**TASK STATEMENT**
Find and copy each line of the records where the string "menu" shows up.
____
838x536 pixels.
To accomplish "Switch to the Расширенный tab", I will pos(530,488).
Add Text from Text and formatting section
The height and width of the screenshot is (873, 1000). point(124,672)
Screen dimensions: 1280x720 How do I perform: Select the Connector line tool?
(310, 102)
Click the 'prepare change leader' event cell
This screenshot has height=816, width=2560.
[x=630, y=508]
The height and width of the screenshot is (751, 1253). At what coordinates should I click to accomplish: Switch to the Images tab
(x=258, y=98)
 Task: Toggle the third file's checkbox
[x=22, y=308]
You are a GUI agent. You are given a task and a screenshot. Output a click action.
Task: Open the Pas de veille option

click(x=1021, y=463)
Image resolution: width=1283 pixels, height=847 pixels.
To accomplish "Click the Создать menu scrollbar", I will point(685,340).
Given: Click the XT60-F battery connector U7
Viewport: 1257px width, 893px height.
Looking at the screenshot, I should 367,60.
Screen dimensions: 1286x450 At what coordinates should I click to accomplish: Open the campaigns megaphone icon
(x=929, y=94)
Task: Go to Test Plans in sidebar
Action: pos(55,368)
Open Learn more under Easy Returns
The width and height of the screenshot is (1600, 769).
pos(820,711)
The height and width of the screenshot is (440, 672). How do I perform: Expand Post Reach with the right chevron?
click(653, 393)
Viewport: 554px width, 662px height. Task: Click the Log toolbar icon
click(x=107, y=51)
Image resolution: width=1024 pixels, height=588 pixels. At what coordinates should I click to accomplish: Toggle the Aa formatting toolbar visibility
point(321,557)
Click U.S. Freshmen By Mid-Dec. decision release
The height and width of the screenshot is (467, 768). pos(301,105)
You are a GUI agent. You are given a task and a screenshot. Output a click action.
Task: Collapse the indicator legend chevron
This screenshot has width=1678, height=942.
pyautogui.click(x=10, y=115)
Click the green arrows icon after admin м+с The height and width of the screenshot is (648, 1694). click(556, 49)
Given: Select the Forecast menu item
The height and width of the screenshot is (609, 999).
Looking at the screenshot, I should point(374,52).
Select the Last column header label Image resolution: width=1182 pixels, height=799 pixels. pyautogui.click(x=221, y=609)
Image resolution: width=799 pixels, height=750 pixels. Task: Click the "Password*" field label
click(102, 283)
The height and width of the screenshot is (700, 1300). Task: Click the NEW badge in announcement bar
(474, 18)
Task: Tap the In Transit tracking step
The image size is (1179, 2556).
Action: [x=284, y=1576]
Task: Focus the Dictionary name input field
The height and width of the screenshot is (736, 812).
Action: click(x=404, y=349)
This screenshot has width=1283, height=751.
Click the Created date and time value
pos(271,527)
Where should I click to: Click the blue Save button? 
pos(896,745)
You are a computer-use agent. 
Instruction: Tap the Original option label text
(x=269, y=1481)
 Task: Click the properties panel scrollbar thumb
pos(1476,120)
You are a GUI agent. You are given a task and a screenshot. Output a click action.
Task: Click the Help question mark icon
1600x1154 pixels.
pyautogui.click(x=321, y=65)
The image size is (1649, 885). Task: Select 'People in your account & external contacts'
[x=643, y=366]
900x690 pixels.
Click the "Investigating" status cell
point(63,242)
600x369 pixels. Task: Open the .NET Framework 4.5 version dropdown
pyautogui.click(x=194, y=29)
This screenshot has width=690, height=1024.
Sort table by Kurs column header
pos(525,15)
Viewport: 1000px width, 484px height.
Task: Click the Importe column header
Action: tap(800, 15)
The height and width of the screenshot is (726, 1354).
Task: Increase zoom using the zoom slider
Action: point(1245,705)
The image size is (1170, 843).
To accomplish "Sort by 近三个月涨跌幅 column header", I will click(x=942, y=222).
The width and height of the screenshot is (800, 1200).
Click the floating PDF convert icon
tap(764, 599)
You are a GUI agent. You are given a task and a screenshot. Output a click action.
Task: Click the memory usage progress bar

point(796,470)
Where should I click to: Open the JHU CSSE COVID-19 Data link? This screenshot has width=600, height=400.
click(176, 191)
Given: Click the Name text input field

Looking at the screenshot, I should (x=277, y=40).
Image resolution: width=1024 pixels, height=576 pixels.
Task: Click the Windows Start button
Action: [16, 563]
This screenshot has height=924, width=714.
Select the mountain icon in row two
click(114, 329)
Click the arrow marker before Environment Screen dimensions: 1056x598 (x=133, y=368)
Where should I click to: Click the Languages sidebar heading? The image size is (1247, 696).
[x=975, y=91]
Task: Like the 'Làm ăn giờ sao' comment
____
**YOUR RESPONSE**
To accomplish "Click the Создать menu scrollbar", I will point(685,340).
Given: Select the Forecast menu item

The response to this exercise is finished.